Schofield’s wife, Susan, was the one who came up with the idea for the family to move into two, one-bedroom apartments – thus keeping Bodhi and Jani apart, a helpful solution for a long time. They recently moved the family back together into one apartment, which so far, has been working.
Now 10 years old, Jani is on a cocktail of clozapine, Thorazine and lithium, and attends many therapy sessions – sometimes every day.
Her hallucinations and voices will never completely go away, but she’s made strides.

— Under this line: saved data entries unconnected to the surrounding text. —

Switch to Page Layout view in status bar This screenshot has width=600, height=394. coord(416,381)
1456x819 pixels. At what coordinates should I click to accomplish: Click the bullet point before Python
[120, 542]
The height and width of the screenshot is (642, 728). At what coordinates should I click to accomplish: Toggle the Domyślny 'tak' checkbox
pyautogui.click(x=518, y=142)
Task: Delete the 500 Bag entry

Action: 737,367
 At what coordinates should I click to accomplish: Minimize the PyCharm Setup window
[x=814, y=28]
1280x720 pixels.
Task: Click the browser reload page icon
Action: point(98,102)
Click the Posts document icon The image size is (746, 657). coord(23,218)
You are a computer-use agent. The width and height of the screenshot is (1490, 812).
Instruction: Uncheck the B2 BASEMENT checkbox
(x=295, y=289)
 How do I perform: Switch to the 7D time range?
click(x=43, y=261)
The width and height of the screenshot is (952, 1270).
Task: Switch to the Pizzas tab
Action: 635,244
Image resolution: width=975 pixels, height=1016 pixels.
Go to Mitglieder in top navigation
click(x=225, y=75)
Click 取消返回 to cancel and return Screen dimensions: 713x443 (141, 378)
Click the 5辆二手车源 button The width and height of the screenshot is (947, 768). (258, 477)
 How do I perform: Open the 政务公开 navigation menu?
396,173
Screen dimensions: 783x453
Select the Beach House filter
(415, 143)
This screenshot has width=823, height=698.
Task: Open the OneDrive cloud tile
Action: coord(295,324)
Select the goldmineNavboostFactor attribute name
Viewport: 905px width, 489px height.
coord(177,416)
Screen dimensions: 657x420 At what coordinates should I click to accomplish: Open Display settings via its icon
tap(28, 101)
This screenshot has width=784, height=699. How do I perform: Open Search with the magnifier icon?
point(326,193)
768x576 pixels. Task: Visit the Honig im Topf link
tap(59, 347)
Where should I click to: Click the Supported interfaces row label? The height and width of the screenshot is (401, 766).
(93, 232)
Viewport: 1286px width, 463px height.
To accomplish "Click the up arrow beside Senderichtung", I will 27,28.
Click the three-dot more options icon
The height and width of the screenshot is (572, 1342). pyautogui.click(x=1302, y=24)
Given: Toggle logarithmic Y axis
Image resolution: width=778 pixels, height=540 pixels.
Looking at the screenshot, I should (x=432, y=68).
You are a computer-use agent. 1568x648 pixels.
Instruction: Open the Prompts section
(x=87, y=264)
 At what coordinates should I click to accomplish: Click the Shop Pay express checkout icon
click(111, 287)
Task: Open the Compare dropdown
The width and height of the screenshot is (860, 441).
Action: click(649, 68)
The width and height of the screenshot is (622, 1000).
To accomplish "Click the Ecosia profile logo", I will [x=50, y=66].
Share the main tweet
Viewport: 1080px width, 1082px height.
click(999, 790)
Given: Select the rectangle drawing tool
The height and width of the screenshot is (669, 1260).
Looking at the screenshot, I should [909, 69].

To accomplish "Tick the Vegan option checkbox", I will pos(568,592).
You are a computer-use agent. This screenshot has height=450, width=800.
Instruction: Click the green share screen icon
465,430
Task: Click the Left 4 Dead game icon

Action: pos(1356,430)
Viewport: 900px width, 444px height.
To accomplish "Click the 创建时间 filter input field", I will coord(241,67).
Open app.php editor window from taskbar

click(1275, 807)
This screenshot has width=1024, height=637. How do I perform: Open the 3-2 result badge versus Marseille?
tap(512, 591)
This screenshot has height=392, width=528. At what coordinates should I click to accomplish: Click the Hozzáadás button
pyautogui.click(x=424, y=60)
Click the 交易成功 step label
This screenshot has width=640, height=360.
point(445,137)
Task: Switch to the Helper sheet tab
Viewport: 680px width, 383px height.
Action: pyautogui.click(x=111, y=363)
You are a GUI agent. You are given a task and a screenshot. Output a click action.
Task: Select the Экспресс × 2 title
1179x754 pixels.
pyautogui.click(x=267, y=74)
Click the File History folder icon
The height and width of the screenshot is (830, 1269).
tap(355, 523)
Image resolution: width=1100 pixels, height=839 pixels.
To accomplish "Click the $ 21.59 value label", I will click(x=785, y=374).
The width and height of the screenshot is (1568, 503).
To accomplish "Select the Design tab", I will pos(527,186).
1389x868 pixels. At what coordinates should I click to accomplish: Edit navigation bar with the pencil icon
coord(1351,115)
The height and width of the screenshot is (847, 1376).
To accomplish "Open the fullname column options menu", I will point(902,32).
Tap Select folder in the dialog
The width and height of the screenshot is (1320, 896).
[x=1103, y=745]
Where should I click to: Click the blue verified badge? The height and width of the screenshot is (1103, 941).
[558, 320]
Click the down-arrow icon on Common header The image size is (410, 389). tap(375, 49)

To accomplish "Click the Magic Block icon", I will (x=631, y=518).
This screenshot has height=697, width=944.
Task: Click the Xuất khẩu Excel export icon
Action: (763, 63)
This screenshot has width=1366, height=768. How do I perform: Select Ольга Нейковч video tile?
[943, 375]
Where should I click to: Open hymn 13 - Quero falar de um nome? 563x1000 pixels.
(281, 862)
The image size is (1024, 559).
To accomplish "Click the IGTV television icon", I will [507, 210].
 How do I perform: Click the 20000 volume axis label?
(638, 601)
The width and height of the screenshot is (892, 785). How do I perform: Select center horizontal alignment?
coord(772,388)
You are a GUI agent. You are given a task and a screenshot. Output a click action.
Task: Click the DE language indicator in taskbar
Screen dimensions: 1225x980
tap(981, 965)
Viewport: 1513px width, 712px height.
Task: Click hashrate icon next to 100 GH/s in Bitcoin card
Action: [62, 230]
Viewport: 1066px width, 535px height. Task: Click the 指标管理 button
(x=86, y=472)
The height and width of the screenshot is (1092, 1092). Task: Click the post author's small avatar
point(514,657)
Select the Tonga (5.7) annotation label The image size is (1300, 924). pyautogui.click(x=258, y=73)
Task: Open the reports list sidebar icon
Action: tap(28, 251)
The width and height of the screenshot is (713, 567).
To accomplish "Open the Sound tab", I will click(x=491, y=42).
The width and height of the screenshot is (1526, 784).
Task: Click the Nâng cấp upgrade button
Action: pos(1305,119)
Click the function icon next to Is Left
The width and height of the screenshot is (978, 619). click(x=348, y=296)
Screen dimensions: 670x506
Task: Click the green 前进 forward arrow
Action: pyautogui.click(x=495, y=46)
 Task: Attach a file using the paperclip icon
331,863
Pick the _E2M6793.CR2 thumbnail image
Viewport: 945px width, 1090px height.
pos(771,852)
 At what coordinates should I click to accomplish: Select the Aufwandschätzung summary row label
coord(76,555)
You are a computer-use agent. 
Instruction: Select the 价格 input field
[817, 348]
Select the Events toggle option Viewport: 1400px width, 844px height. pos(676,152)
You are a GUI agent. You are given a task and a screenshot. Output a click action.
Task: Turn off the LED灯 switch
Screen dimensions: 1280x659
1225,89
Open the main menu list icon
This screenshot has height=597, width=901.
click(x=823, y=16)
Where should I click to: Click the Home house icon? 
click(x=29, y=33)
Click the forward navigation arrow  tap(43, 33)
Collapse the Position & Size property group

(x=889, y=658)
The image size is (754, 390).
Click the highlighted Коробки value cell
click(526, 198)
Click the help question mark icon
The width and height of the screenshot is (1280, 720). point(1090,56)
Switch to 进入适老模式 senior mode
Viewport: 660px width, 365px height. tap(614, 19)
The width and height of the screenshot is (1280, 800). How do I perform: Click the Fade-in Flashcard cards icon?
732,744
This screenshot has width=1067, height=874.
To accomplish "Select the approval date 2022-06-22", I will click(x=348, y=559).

She participates in equine therapy and volunteers at the Los Angeles County Department of Animal Care and Control.
“Watching her interact with ‘normal’ children is like watching kids who don’t speak the same language,” Schofield said, explaining she is slowly trying to integrate into a regular classroom.
DeAntonio added there is a chance Jani can one day have an independent functioning life.
“We’ve helped educate her as to when her experiences are psychotic symptoms, how she can get her needs met, and getting her to work better with her peers,” he said. “She’s a very bright kid.”
As for Jani’s family, they have become the ultimate in mental health advocates.
“I don’t remember who I was before all of this, and there’s no going back,” Schofield said. “But, there are a lot of kids out there like Jani and no support system.”